Lucien, Duke of Belliston, is well versed in the trouble gossip can bring. He’s returned home to dispel the rumors of scandal surrounding his parents’ deaths, which hint at everything from treason to dark sorcery. While he searches for the truth, he welcomes his fearsome reputation—until a woman is found dead in Richmond. Her blood drained from her throat.

Lucien and Sally join forces to stop the so-called vampire from killing again. Someone managed to get away with killing the last Duke of Belliston. But they won’t kill this duke—not if Sally has anything to say about it.

Dear Ms. Willig,

I always eagerly anticipate a new Pink Carnation novel, partly to see who will be the main characters and partly to see what amazing title it will have. When I saw the vampire element in the description for “The Mark of the Midnight Manzanilla,” I thought “How cool. She’s incorporated elements of a popular paranormal genre into a historical story at a point in time when it might actually have happened.” Well done. What wasn’t so well done for me was the way the circular dialog made the action seem like it dragged along.

As the book gets going, I was dismayed at the very cutesy opening and dialog between Sally and Lucien which reminds me a lot of the “around and around and around” stuff I last noticed in ““Night Jasmine.” Especially when they’re talking and arguing over the dead body of the young woman at Lucien’s sister’s coming out ball.

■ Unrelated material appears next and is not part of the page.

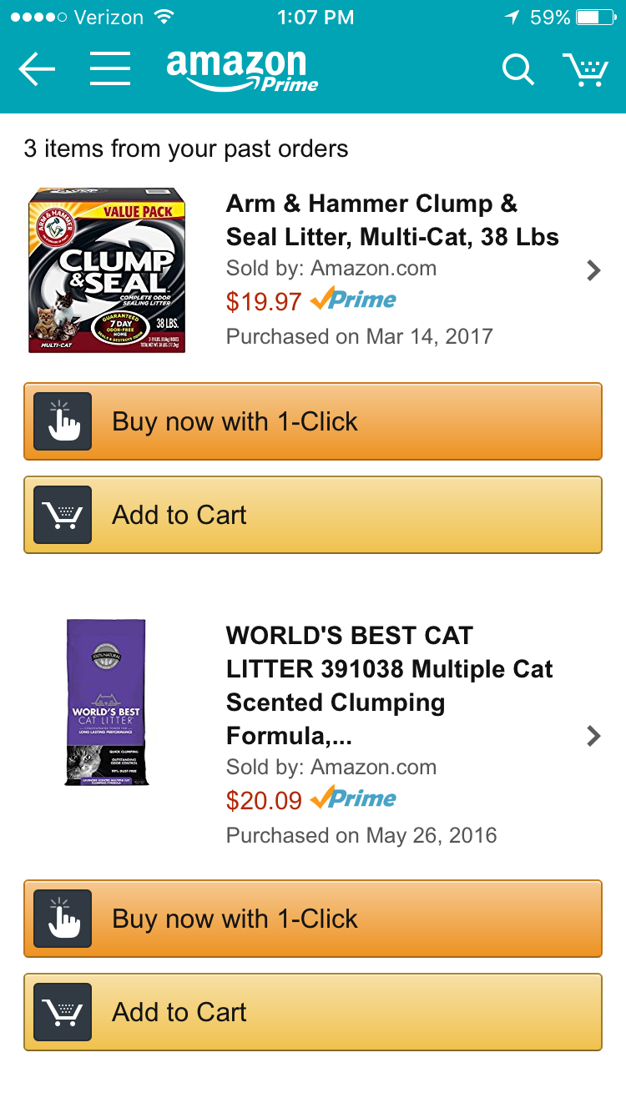View Arm & Hammer Clump & Seal box image
The height and width of the screenshot is (1113, 626).
click(x=106, y=270)
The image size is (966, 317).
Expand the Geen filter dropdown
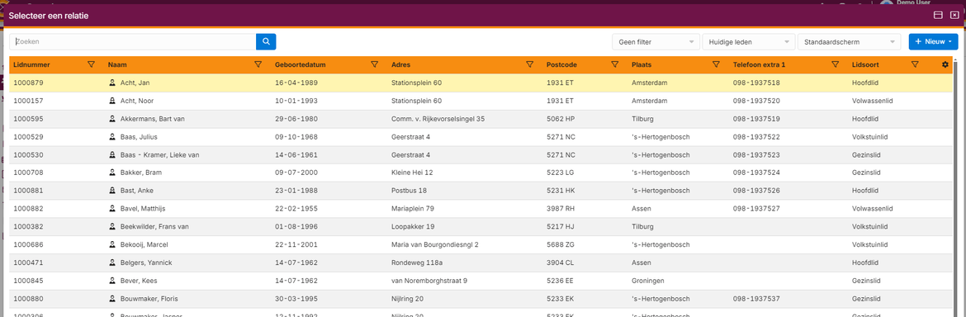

They seem to stand there and discuss the situation for a good 15 minutes before doing anything. And unless it’s a very, very small dwelling, The Happy Home Life scene at Turnip’s house seems a bit too cosy for Lucien to be able to overhear what happens in another room parlor, smell the cinnamon from the kitchen and hear jam smeared Parsnip running from the nursery.

Still, the plot and possible reasons for French spies being involved in Lucien’s family’s murder is clever and realistic. I’m all over historical plots that actually use history in them and have it make sense.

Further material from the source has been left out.